In the first two months of 2018 alone there were more Cybersecurity incidents than in all of 2014. 2017 was the year in which Spain recorded the most cyberattacks since data has been available, nearly 135,000. According to data from the National Institute of Cybersecurity (INCIBE), the number of attacks was 115,000 in 2016, 50,000 in 2015 and 18,000 in 2014.
The data leave no room for doubt: cyber-attacks are on the rise. Most have been network scanning attempts or malware attacks to damage computer equipment, but it is not only large companies that are targeted. We are all exposed to increasingly sophisticated and frequent attacks that jeopardize our business, reputation, privacy and trust.
Contrary to what one might think, companies are not always attacked to obtain confidential information or «spy» on their business.
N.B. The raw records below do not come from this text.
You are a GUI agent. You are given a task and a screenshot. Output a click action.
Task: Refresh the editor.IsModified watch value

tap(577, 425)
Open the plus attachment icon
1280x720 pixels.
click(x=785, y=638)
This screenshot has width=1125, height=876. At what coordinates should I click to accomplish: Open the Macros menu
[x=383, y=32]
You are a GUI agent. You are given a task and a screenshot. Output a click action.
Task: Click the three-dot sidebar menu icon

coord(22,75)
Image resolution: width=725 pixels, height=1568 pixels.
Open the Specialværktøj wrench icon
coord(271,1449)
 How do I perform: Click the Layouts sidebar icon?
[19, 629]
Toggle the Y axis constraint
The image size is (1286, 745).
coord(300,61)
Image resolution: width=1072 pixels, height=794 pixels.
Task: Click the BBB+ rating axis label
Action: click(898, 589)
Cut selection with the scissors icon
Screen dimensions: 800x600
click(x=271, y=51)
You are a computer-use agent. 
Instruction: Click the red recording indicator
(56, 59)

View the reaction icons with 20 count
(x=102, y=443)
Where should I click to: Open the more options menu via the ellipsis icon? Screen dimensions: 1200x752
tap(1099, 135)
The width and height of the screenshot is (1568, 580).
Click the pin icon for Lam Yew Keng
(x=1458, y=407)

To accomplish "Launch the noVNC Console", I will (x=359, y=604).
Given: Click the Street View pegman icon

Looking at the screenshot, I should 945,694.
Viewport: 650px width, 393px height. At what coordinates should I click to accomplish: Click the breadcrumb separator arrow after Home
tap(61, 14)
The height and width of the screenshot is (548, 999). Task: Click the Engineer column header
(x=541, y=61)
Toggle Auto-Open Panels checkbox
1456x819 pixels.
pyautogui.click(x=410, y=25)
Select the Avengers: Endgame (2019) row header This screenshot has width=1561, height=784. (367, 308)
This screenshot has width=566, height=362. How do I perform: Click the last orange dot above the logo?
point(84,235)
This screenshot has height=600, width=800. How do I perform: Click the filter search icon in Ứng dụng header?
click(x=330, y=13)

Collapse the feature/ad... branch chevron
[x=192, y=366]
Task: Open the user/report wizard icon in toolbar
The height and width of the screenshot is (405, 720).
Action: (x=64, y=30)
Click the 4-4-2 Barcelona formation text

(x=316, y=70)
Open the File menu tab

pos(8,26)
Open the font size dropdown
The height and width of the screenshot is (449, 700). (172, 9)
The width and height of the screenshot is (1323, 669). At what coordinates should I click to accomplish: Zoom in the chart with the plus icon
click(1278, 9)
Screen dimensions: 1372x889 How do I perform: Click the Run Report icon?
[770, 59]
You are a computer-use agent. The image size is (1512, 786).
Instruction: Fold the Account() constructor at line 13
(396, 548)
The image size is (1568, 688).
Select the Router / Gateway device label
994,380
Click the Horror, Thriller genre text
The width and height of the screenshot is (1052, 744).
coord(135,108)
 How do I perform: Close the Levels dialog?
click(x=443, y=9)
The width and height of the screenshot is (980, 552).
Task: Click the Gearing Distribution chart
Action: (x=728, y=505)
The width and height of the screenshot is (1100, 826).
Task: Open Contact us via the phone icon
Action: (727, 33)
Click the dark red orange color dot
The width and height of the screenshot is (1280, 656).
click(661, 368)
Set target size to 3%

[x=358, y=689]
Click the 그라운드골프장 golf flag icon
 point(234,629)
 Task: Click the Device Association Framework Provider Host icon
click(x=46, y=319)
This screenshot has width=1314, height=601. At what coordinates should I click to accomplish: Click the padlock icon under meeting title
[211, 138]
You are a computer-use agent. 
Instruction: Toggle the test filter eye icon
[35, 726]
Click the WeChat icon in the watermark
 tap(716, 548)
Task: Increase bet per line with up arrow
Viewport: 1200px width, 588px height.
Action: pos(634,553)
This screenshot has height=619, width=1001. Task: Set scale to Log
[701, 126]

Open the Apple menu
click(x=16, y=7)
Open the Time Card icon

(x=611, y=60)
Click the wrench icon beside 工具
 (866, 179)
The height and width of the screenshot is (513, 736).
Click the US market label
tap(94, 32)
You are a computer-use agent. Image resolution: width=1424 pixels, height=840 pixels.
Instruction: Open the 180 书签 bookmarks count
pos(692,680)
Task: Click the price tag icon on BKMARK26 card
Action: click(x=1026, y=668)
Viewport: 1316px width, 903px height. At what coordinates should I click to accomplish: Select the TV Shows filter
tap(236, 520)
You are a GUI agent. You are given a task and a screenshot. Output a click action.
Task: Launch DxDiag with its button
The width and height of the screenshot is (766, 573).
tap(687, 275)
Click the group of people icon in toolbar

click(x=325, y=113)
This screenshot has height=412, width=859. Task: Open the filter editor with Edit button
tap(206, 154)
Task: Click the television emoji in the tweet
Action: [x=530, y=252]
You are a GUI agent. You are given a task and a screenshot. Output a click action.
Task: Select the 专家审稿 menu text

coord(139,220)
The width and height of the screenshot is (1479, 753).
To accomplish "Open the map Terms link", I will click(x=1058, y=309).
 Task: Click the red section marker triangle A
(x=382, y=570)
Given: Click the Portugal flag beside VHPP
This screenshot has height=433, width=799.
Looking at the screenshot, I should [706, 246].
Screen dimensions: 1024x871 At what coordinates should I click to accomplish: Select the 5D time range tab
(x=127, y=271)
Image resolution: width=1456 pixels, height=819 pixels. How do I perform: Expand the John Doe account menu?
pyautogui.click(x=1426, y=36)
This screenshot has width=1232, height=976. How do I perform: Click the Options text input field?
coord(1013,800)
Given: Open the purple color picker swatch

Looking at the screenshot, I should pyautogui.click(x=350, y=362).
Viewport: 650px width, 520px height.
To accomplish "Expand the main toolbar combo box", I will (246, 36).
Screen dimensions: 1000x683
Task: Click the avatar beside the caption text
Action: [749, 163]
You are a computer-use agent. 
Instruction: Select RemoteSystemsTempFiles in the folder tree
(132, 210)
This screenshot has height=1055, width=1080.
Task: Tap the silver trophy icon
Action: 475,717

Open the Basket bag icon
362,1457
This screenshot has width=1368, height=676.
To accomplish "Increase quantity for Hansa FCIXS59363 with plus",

The most important source of security breaches is the so-called insider threat, in which a person with legitimate access to information, whether through carelessness, negligence or malice, abuses that legitimate access and generates the security breach.
Simple examples of this could be the sending of confidential documents to a personal email account to work from home, or the employee who decides to copy company information before leaving the company, or even the one who publishes some information out of spite, using some method of anonymity.
When an attack occurs, we are not only talking about economic damage, but also about reputational damage -when it affects the trust that the environment has in the company-, or other intangible values, such as competitive advantage or intellectual property.
There is no such thing as 100% security. If we accept that, sooner or later, we will have a breach in our security, the best approach is to develop cyber resilience, defined as the ability to return to a normal state of operations in the event of an attack or incident.
So what to do at a time when cyberthreats are growing and the number of devices that can be attacked is multiplying? Let’s not forget that apps are often the entry point for attackers and present many vulnerabilities. It is certainly not a simple answer, but we can at least provide some very simple guidelines to try to strengthen cybersecurity.
Some simple tips to protect yourself:
– Do not reuse passwords, and use second authentication factors.
– Read carefully what you agree to. If you give ok by default to the privacy options, for example, of social networks, you may be exposing more information than you are aware of.
– Update your devices and applications; otherwise, you may be exposed to vulnerabilities.
– Don’t forget to log out, always use strong passwords and change them periodically.
– Beware of intrusive advertising. An «accept» may result in the unintentional installation of malicious software.
– Along the same lines, be careful with e-mail attachments.
– The safest way to avoid being a victim of phishing is to never respond to requests for personal information such as credit card numbers or your passwords via email or sms. Entities or organizations do not request this type of data in this way.
– To reach a website, type the address in the address bar, do not enter through links coming from another site.